Dubya Principle

November 2005

Some of you may remember the Peter Principle whereby one is promoted until one reaches the level of one's incompetence. Well, today we have the Dubya Principle in which government is enabled to fail so that privatization can be shown to be preferable.

It is a simple idea: Big government is baaad, the smaller it is the better we will do. And it has a corollary: Big business is goooood, the bigger it gets, the better we will all do. I guess it depends on whom you are defining as "we." If you are defining "we" as the ten percent of the super-wealthy and powerful, then it doesn't take a room full of economists to demonstrate why enormously powerful monopolies and a weak government subservient to said monopolies would be an attractive proposition. If however you view "we" as including the other 90% of us, and especially if you mean the 51% of the population that is at the other end of the prosperity spectrum from "the haves and the have mores" then these simple ideas are, quite obviously, simply lies.

But we have elected, first with Reagan, then with Bush Sr. and now with his son George W., administrations that want to privatize government and hand its assets and responsibilities over to private interests. They call this "reducing the size of government." They say they want to do this because government is inefficient and wasteful, whereas private capital is efficient and frugal.

In fact, half of all new private businesses fail and the vast majority of the Fortune 100 corporations are still in business today because of massive government bailouts, subsidies, and preferential treatment. The truth is that they want to privatize government for the same reason John Dillinger wanted to rob banks -- it's where the money is.

What champions of privatization want to do is to take all the assets of the government and give them to private corporations to run for their profit. For example, if my local municipality has spent 100 years putting together a water supply for my community, something we paid for and we own, these fellas want to give it to some guy so that he can make a profit selling me water. Sometimes the new owner is asked to make a modest investment in his new business, but seldom does that entry fee represent anything like the value of the assets that have been privatized into his care.

Formerly, water -- clean, healthy water was practically a right. It didn't matter who I was. Turn on the tap and the water flows.

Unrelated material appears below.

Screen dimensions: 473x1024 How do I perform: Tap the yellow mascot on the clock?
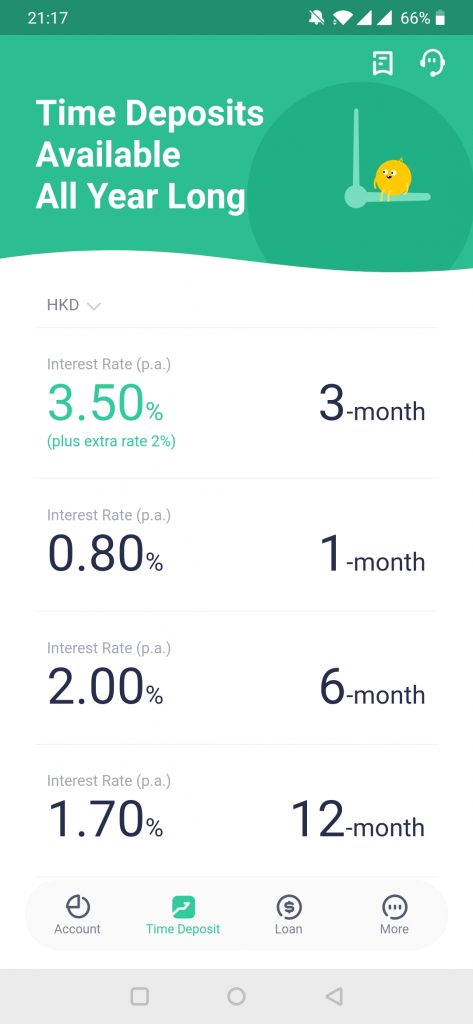click(392, 180)
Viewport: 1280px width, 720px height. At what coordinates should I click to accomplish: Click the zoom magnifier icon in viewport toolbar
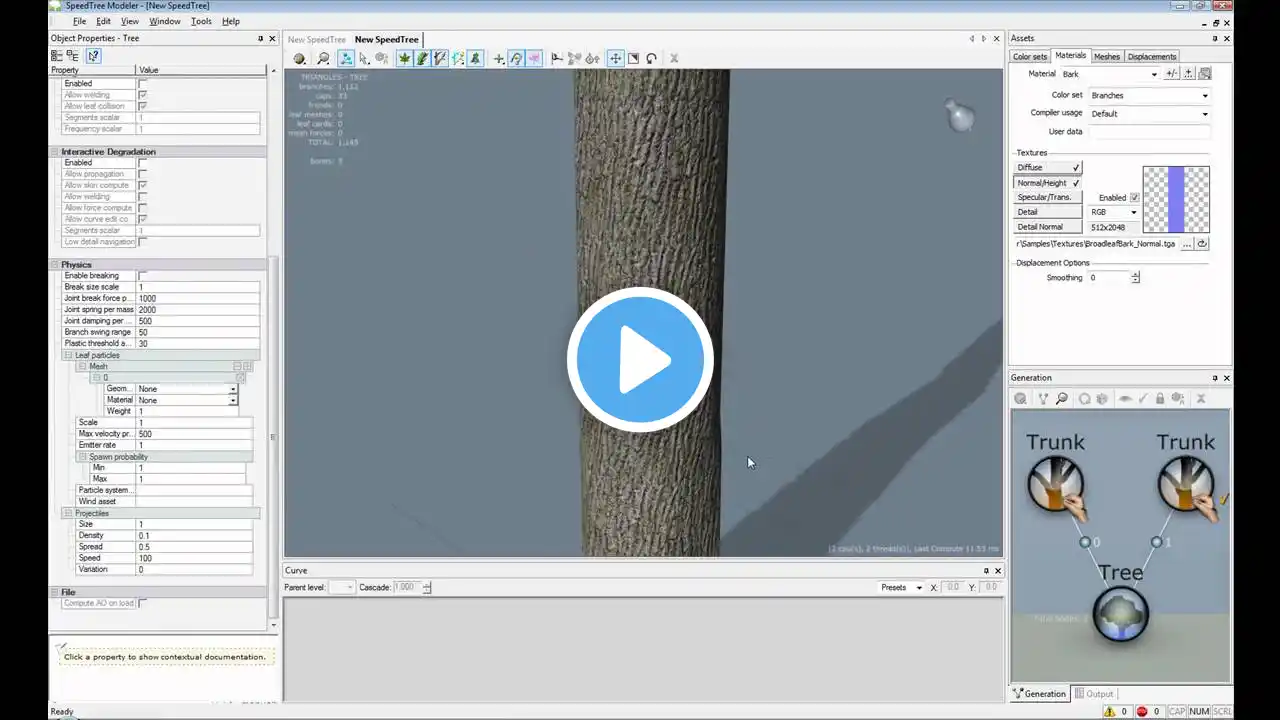pyautogui.click(x=323, y=59)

If it didn't, there was hell to pay and we could vote the water commissioners, councilmen, or whoever was responsible, out of office, and even demand that they be heavily fined or jailed for betraying a public trust.

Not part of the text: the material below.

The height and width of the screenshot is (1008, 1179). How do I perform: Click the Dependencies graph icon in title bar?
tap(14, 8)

Once privatized, what was our water isn't a right anymore. It is a product. If it becomes more profitable to do something else with it than to sell it to us -- at whatever rate the market will bear, then we'd better get used to not having that water.

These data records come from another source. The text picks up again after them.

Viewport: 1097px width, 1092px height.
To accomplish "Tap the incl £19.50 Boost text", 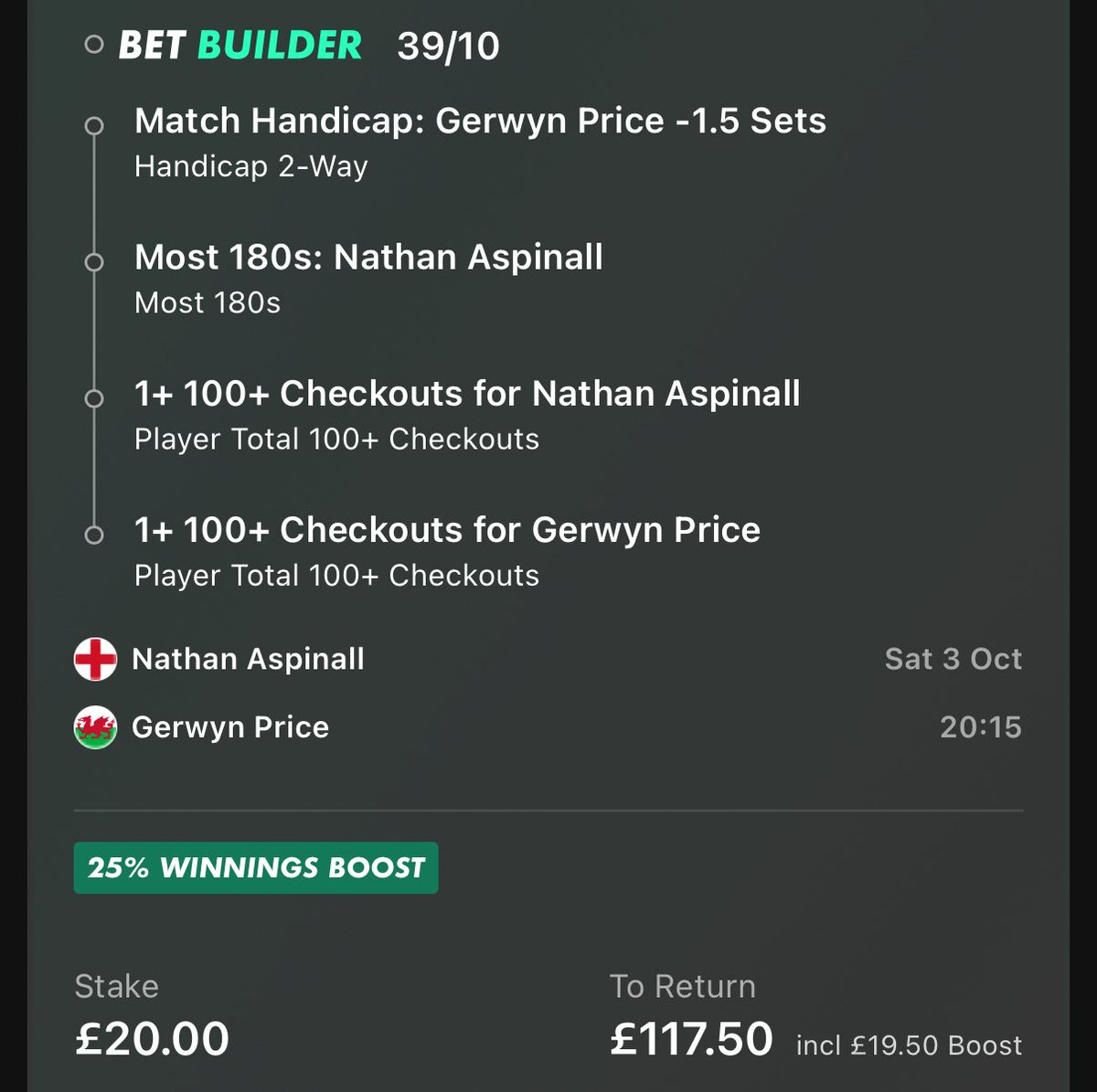I will [909, 1045].
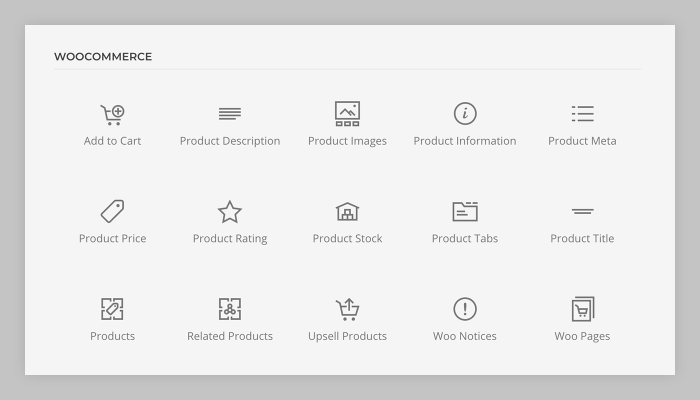Select the Add to Cart cart icon

point(112,114)
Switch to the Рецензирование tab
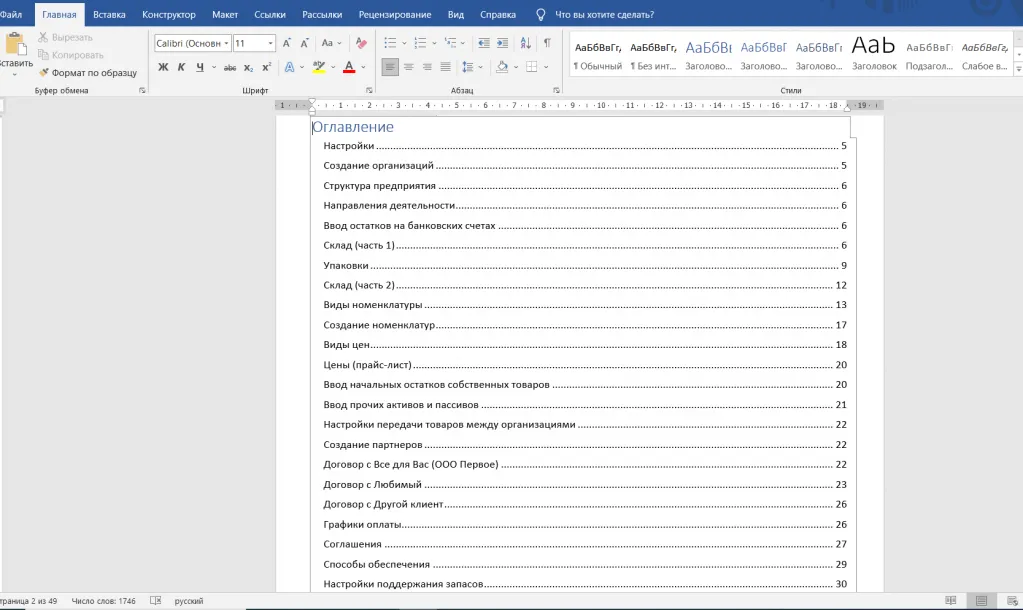 397,15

But above and beyond this kind of shell game, one of the worst things these champions of privatization do is to set up the government to fail, purposefully to demonstrate to us all that government can't do the job properly.

If you were looking for an executive to run your insurance company, you would not hire someone who said that they thought insurance was a bad thing. It just stands to reason that someone who belives insurance to be bad is going to do a worse job than someone who honestly feels insurance to be a valuable community service.

FEMA is an excellent example. The administration appointed some crony who didn't have any more qualifications for that job than I have to do brain surgery. They selectively underfunded different pieces of it and made sure it was way top-heavy with managers and that everybody who actually did any real work was both over-worked and under-paid. Along come a few natural disasters, and of course it failed.

This is really a neat trick. If you are the anti-government ultra-right-wing, you can set things up to fail. They can do this because they're in charge and nobody is looking, or if they are, they also own the majority of the news media and they won't report it. When they're successful in reverse-engineering failure, instead of being run out of town on a rail because they were guardians of a sacred public trust, they point at the wounded, broken government (that they broke) and shrug their shoulders and say, "See? we told you it was only a matter of time before the whole thing fell apart! But don't worry, we have a cunning plan..."

So, when schools are destroyed by storms and floods, instead of spending money immediately to make new schools, and temporarily holding lots of smaller schools in anywhere we can find, we give the kids a voucher to temporarily pay to attend a private school, so there is no money left to properly rebuild the public schools that were destroyed.

There is a thing called Power. Everybody wants power, at least sufficient power to run their own lives. Some people want more and more power. Most of these kind of people used to go into government, but they now go into business. They know that there is only so much power. If you have a strong central government that is democratically controlled and is responsive to the will of the electorate, then you have much of the power in public hands. Since it is in public hands it cannot also be in private hands. This is the nature of power: government, business, and other interests in a society compete for power. Privatization of government is privatization of power -- it is removing power from the people and concentrating it in individuals. This is a dangerous thing to do because power corrupts: Do any of us really want to live in The United States of Walmart? Those who already wield great power without much constraint need more constraint but get less and less. That way lies despotism -- and eventually revolution.